Price Controls - Failures Abound in the Fuel Sector

The populists in GoK and Parliament decided that Price Controls is the way to go... then did (as usual) a half-assed job...

Well, selective Price Controls do not work. They create problems for the Taxpayer at large. They create Rent-seeking. They create inefficiencies & a taxpayer funded bureacracy.

As you know (see prior blogpost here) Interest Rates have jumped to 24% or higher for many Borrowers including OMCs. What a pity the ERC is playing populist politics...

The energy sector regulator, however, declined to give an indication of the margin by which the next adjustment will increase fuel costs, saying the oil marketers “will not be allowed to pass on the lending cost increases in full.”

So who bears the cost???

So whereas Banks (some whose owners/shareholders are either powerful politicians or very well connected) are not under any sort of Price Control regime... Basically, the populist Mandarins at the ERC are saying... "Let the banks make super-profits"

  • 8-10% spreads over CBR
  • Spreads of 1-5% for forex

but we want you the (legitimate) risk-taking OMC who invests billions in infrastructure to go BROKE... Of course, the Briefcase Dealers are doing a-OK...

As I have argued in the past, many OMCs will STOP importing fuel for the Wholesale Sector. A consevative OMC will import only that product/s it can quickly move through its own sales channel without giving/extending credit to anyone.

The (competitive) Free Market will be killed off as many smaller retailers rely on credit but at 24% (or higher) they cannot afford to absorb the financing costs associated with storage.
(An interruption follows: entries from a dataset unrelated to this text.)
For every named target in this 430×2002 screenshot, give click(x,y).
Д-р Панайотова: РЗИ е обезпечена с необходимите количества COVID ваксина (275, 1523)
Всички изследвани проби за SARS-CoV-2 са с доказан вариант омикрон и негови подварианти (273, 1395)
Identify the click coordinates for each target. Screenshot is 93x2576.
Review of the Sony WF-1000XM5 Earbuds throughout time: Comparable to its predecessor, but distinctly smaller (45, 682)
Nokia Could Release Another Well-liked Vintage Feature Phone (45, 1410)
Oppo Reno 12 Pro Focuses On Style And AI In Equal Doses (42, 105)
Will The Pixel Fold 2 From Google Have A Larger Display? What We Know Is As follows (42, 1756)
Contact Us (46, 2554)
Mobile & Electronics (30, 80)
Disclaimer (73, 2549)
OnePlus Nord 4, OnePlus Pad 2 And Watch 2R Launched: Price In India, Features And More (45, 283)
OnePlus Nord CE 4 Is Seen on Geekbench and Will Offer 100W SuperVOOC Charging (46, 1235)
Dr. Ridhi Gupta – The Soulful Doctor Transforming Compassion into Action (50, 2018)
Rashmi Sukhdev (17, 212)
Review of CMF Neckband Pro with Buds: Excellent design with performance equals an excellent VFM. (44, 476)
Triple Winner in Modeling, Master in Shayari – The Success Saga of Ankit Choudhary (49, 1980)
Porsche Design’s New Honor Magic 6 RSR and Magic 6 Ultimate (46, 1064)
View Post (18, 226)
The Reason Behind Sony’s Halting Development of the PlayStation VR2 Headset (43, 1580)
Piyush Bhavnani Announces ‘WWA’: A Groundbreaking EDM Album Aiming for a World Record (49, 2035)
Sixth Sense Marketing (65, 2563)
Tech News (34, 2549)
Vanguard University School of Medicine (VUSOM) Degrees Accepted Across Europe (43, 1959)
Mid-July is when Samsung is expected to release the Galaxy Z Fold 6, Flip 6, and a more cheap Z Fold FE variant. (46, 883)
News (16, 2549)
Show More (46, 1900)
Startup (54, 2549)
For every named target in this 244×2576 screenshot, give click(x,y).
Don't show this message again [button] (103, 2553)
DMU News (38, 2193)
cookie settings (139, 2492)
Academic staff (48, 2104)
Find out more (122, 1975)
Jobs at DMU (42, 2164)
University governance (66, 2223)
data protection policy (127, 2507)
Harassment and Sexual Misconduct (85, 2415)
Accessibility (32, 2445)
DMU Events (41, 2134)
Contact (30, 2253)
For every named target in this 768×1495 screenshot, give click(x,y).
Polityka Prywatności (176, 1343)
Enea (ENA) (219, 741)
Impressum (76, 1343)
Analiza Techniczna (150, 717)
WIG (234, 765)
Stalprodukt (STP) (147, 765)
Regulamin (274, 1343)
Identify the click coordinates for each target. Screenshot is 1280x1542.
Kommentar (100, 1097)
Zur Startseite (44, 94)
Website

The OMCs who import and distribute fuel (KenolKobil, Shell, Total, etc) will stop extending credit to the Retailers. In essence, 'trading' will slow down to a crawl.

Bottomline: Price Controls are bad and selective Price Controls create rent-seeking. I expect to see fuel shortages as the norm in some areas serviced by small/independent Retailers as OMCs will not import more than they can sell through their own channels to cut financing costs. The 'distant' areas with mostly Independents will see a thriving black market in fuels.